For me the choice is not to swap from a Standard to an Xtra which clearly is a vexed question, but to a Mino. Whilst it would be nice to be able to do so freely, downsizing will put me towards the bottom of the fleet rather than increasing my chances to win (I wish). Therefore it is not appropriate for me to try and influence a decision that will have a bigger impact on individuals sailing (or not sailing) an Xtra rig. I would, however, like to put forward my perspective.

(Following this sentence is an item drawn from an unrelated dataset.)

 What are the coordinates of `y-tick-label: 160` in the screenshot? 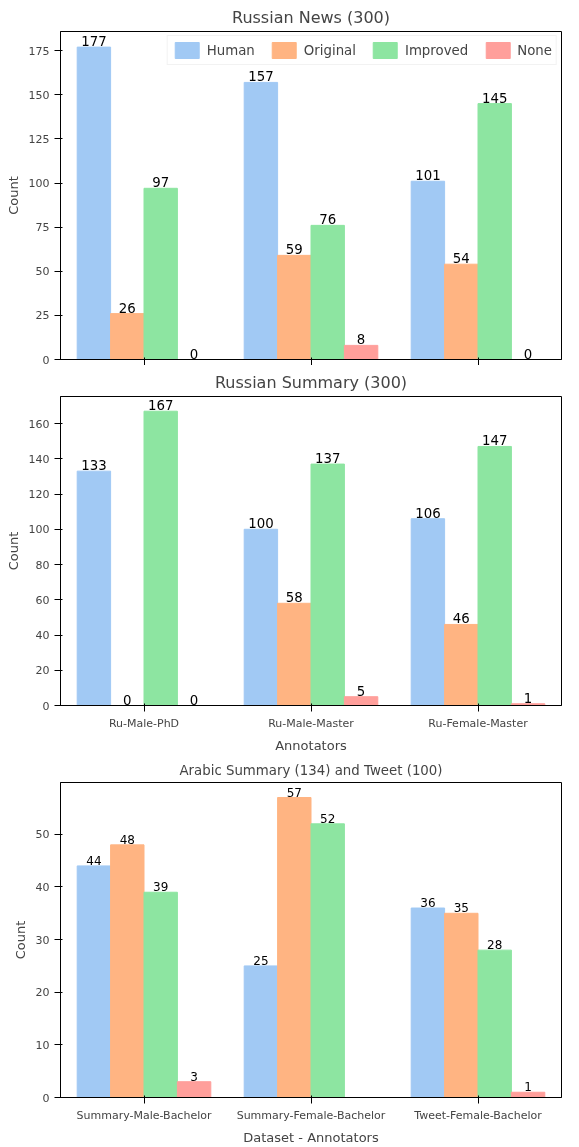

Having gone to the effort to attend an event, I have been reluctant to give up sailing when it has unexpectedly become too windy so I have swapped to my Mino rig.  Yes I can reef my Standard sail but I find that it acts like a spoon collecting water if I capsize it and I just do not have enough weight to upright the boat (I can generally right it if it is not reefed). I consequently have to retire on my first capsize whereas a heavier (and potentially less skilled) person would not.

I have always assumed that for say a three race event, if I signed in a Standard rig and then sailed Race 2 and 3 in a Mino rig, my Mino results would not count. I have therefore been careful, after swapping rigs, to keep out of the way of other sailors so I do not adversely affect their race; not claiming rights on starboard and so on. (I have always informed the Race Officer and presumed he has not given me a position).

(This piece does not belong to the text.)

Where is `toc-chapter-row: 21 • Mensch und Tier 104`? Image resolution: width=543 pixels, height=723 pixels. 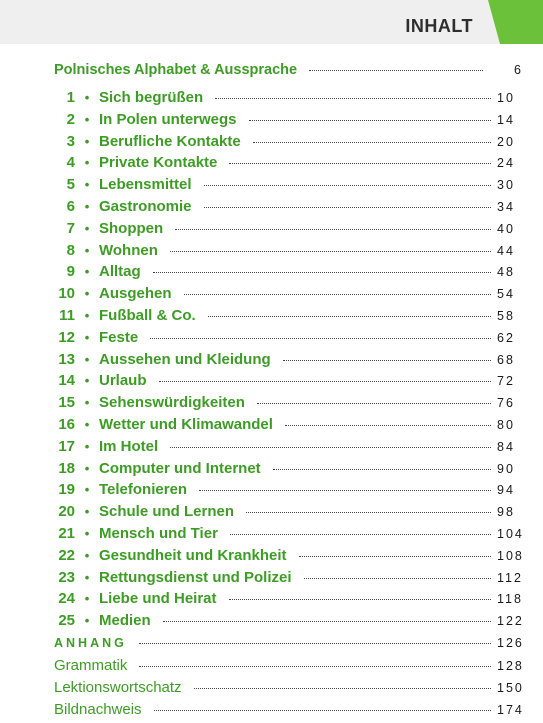
toc-chapter-row: 21 • Mensch und Tier 104 is located at coordinates (272, 536).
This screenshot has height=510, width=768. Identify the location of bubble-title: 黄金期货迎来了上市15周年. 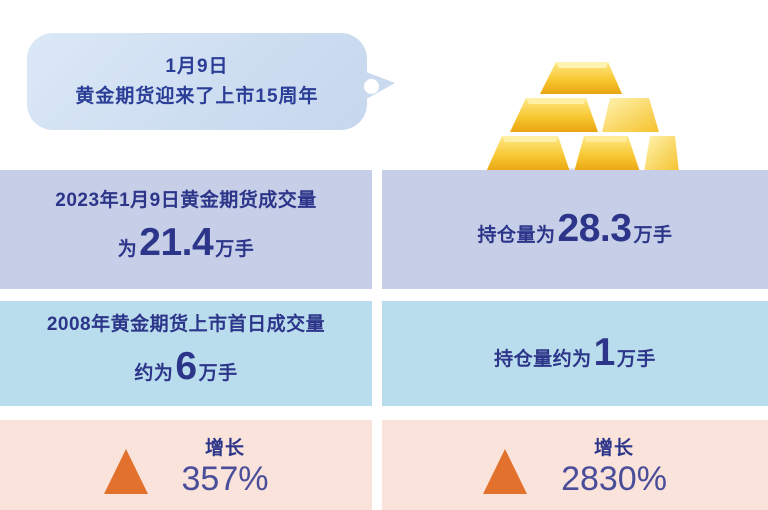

Ian seems to think otherwise and suggests that if one changes rig mid-event, one can collect two parallel sets of results. Should the conclusion of this debate be to leave things as they are, I would welcome this to be confirmed / adopted and clarified in the rules.  After all maybe one day I would like to swap from a Mino to a Standard for those Races 2 and 3 and improve my chances of winning! At the very least it would be nice to feel I am sailing legitimately and will be given a position, even if I do not sail enough races in either rig to qualify.

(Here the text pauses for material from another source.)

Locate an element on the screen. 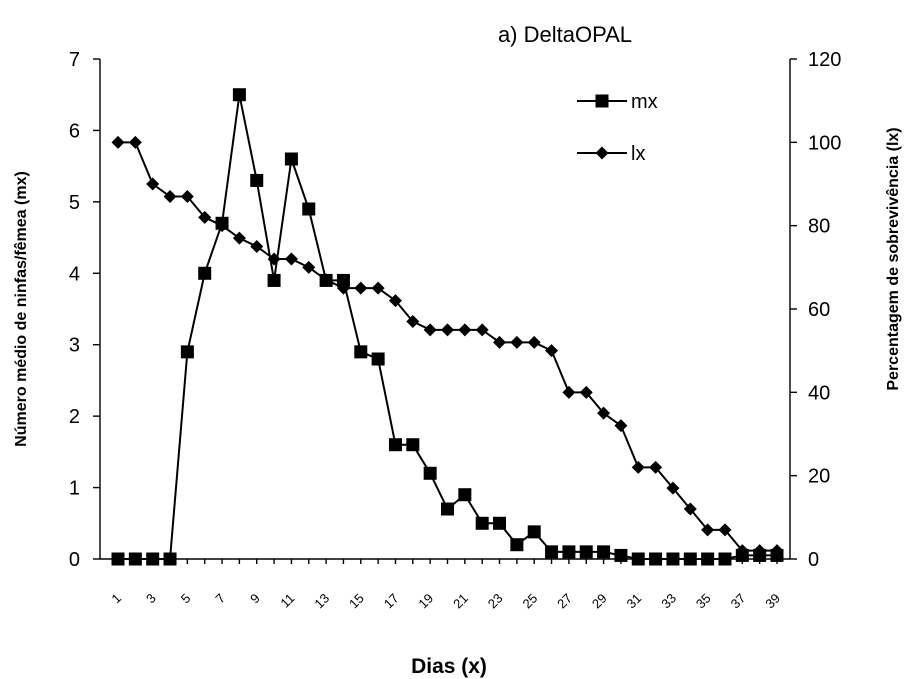  x-tick-label: 27 is located at coordinates (564, 602).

As a relative newcomer I can say that Comet sailors are indeed a friendly bunch and have been exceedingly helpful to me.

Eddie Pope adds

On balance I favour the status quo. I think that the option to allow more than one rig to count towards results in a single event favours those with deeper pockets. That said it would not make me want to stop sailing Comets should the rules be changed, and I would be happy to go along with the majority view.

Dave Harris adds

Not sure whether the debate is out of date but I am very much in favour of one rig
for an event although I have no issues with someone reefing if conditions get too severe.
The ability to swap from one rig to another means that those that can afford two rigs have
a distinctive advantage over those that can’t. We will be having a carbon mast option next if
we are not careful.

Joan Taylor adds

Having read the “rig debate” on the CCA website, my view remains that I think a change of rig during an event should not be allowed, with the exception of replacing & changing a fatally damaged sail during an event (leading to a dispensation).

David Chesworth provides some statistical evidence for the status quo from Chipstead SC

At Chipstead sailing club the Comets agreed in for 2015 to use any rig one result ruling. These are the stats.

In 2015 there were 14 points difference between 2nd and 3rd place due to the top two boats using two rigs is that fair sailing when others didn’t have the rigs?

In 2015 you had 22 boats racing that season but only 13 in any one race.

In 2016 you’ve had only 16 boats racing this season but only 12 in any one race.

In 2014 when you only had one rig one result you had 26 boats and 14 out in any one race with 3 boats having 2 rig results which makes it a total of 23 boats overall racing its a drop of 7 boats between 2014 and 2016 due to the any rig one result ruling.

Stats don’t lie it was better under one rig one result.